● Task details: The entries that follow include a run beginning at the line with "Comercio electrónico (106, 961)" and ending at the line with "[Delivery Perú: Las"; restate that run word for word and leave the rest out.

[Data records Boundary: Start]

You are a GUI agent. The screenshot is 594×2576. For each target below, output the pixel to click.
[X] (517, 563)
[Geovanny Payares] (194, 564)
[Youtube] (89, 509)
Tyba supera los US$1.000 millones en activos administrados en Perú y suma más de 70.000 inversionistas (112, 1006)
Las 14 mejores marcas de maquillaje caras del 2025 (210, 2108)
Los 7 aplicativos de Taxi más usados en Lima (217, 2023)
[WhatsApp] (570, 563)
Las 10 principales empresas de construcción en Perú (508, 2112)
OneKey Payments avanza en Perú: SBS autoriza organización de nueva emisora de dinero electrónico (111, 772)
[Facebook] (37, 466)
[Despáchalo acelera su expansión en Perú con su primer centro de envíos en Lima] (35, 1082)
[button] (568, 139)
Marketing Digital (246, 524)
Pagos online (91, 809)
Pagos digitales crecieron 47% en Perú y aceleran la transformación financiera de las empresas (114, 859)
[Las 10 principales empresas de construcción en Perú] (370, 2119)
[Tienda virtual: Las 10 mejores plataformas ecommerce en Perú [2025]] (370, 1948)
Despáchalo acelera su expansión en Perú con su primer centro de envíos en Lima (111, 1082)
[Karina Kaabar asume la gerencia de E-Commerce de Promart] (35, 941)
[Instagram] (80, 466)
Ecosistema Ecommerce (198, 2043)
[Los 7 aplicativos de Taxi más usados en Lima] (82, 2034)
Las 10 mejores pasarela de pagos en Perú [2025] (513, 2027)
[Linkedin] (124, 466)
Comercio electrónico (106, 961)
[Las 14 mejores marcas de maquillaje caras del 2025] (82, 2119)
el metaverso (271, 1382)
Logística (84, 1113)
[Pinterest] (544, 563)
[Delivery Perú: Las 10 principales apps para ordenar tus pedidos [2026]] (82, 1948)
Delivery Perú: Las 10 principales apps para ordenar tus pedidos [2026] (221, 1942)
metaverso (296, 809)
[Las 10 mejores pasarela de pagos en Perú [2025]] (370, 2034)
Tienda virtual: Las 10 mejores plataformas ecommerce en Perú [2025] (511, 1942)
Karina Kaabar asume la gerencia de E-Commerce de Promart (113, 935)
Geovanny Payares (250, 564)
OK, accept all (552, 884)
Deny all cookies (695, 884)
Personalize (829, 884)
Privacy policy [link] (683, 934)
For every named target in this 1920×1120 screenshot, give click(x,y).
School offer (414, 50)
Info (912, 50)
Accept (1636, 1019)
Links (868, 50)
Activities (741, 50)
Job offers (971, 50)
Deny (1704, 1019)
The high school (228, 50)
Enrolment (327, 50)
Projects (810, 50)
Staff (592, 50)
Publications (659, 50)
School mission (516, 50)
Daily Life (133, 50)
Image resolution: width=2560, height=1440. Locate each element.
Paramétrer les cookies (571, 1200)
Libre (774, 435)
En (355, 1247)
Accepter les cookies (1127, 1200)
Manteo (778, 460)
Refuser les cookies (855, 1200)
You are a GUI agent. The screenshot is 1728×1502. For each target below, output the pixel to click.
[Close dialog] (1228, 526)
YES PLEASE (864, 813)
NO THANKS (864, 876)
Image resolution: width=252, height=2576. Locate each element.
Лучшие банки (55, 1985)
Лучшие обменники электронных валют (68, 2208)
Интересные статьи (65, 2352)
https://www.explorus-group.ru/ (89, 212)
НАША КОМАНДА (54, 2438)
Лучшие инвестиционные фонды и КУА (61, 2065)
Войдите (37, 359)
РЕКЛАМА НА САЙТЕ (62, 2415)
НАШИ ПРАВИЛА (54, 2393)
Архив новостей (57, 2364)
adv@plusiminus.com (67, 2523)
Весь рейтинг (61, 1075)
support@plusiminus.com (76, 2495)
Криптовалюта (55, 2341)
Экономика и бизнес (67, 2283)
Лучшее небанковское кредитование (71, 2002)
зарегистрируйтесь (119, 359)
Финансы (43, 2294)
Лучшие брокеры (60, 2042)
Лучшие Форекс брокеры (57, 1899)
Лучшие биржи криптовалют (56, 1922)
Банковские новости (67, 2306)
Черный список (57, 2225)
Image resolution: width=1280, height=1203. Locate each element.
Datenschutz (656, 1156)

[Data records Boundary: End]

● Written answer:
Comercio electrónico (106, 961)
[Las 14 mejores marcas de maquillaje caras del 2025] (82, 2119)
el metaverso (271, 1382)
Logística (84, 1113)
[Pinterest] (544, 563)
[Delivery Perú: Las 10 principales apps para ordenar tus pedidos [2026]] (82, 1948)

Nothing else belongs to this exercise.